Exercise prompt :: Which lines of the records below contain the word "screenshot"? Copy each of them out.

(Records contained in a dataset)
+ + + + +
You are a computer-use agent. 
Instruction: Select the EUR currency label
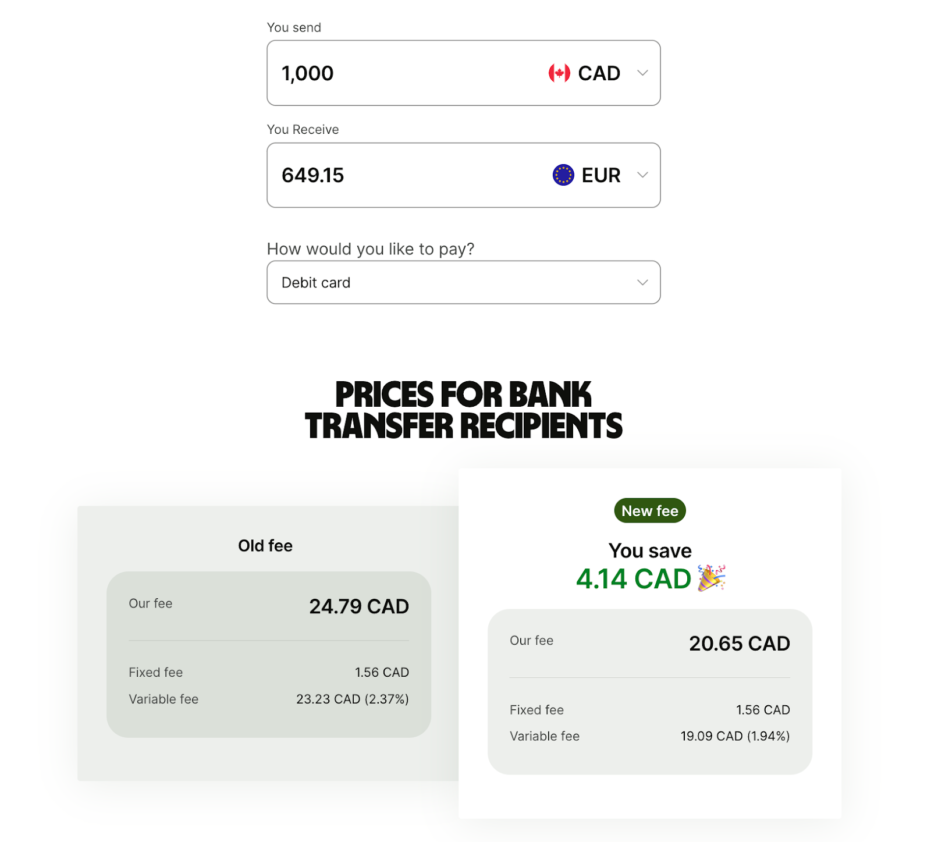(601, 175)
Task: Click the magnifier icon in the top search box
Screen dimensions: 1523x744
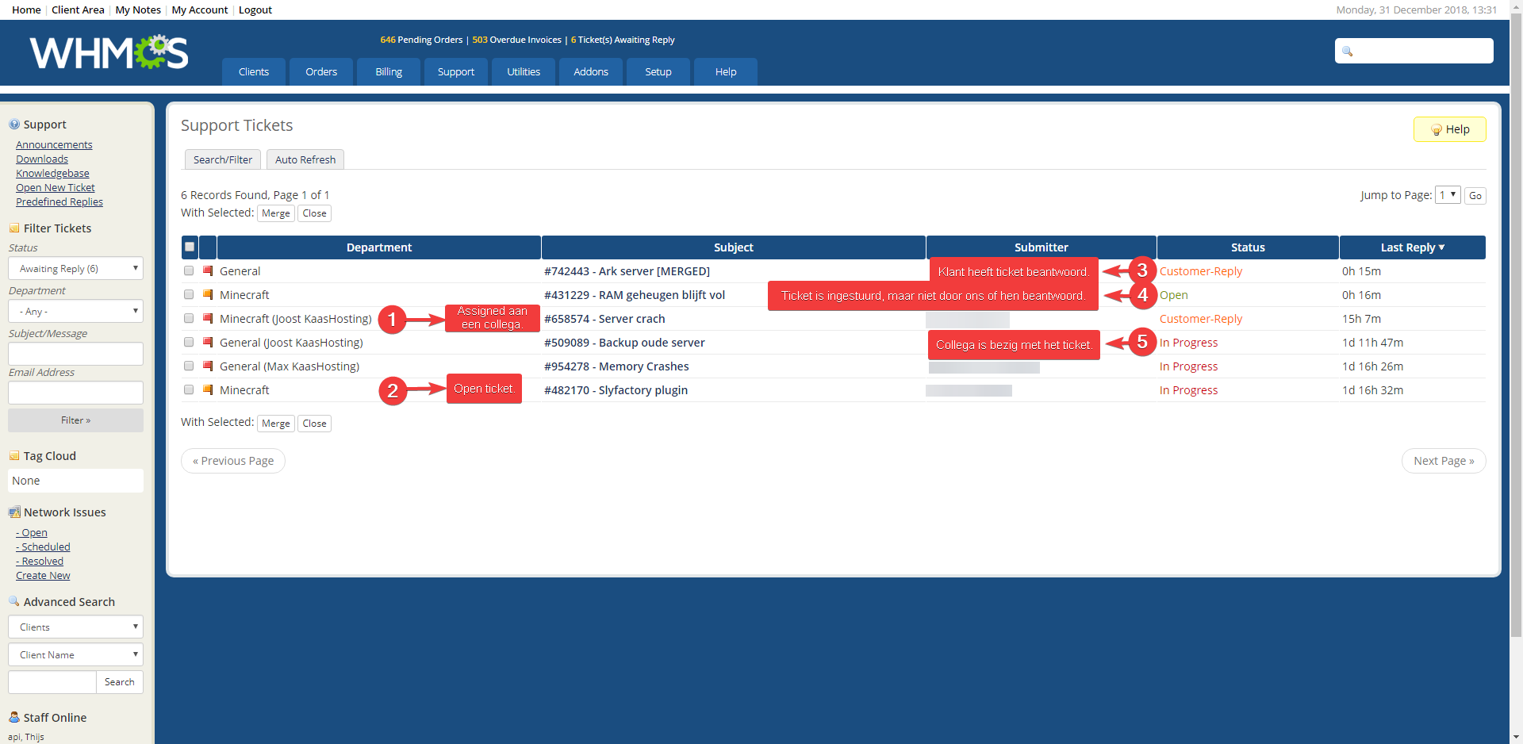Action: [x=1347, y=52]
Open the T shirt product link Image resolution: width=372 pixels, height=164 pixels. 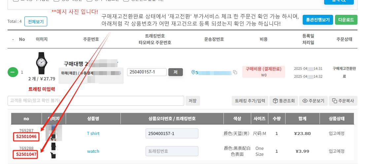[x=93, y=133]
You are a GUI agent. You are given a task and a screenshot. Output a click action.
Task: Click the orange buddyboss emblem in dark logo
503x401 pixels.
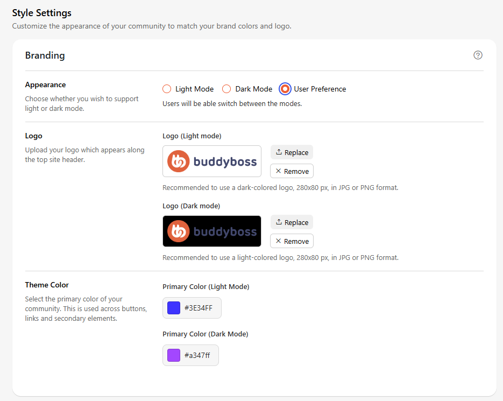(179, 231)
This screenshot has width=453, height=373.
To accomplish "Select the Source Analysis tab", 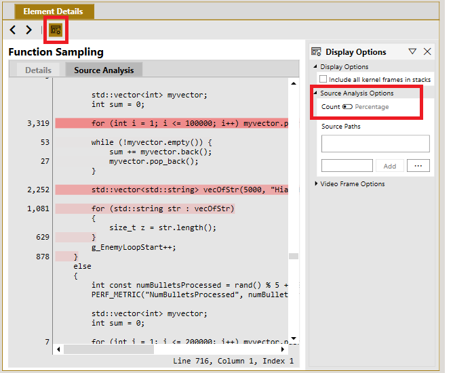I will [x=104, y=70].
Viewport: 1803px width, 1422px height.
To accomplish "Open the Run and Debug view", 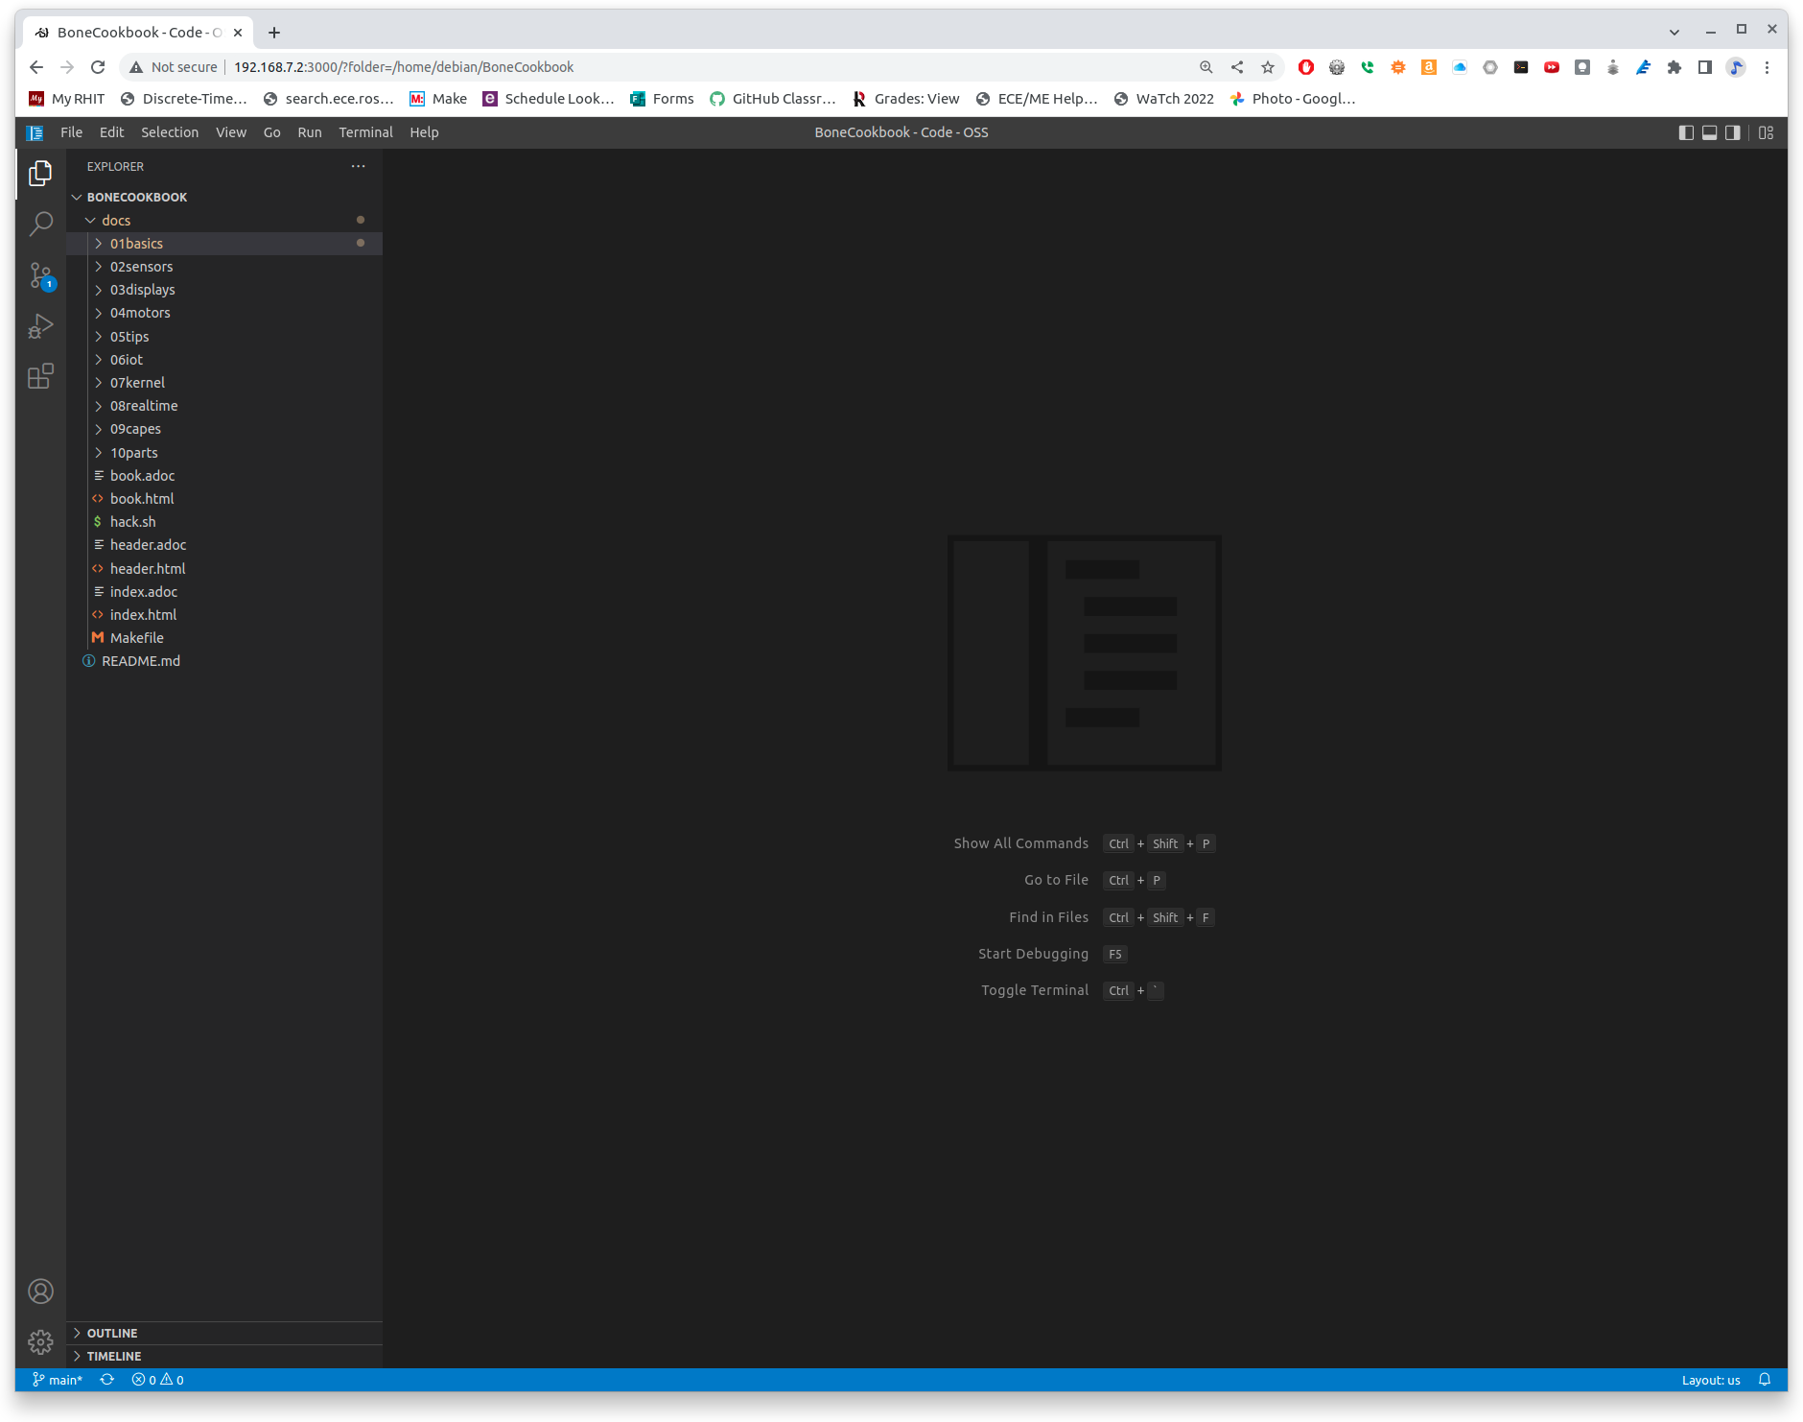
+ + + + +
Result ::
You are a GUI agent. You are given a task and a screenshot. Output a click action.
This screenshot has width=453, height=373.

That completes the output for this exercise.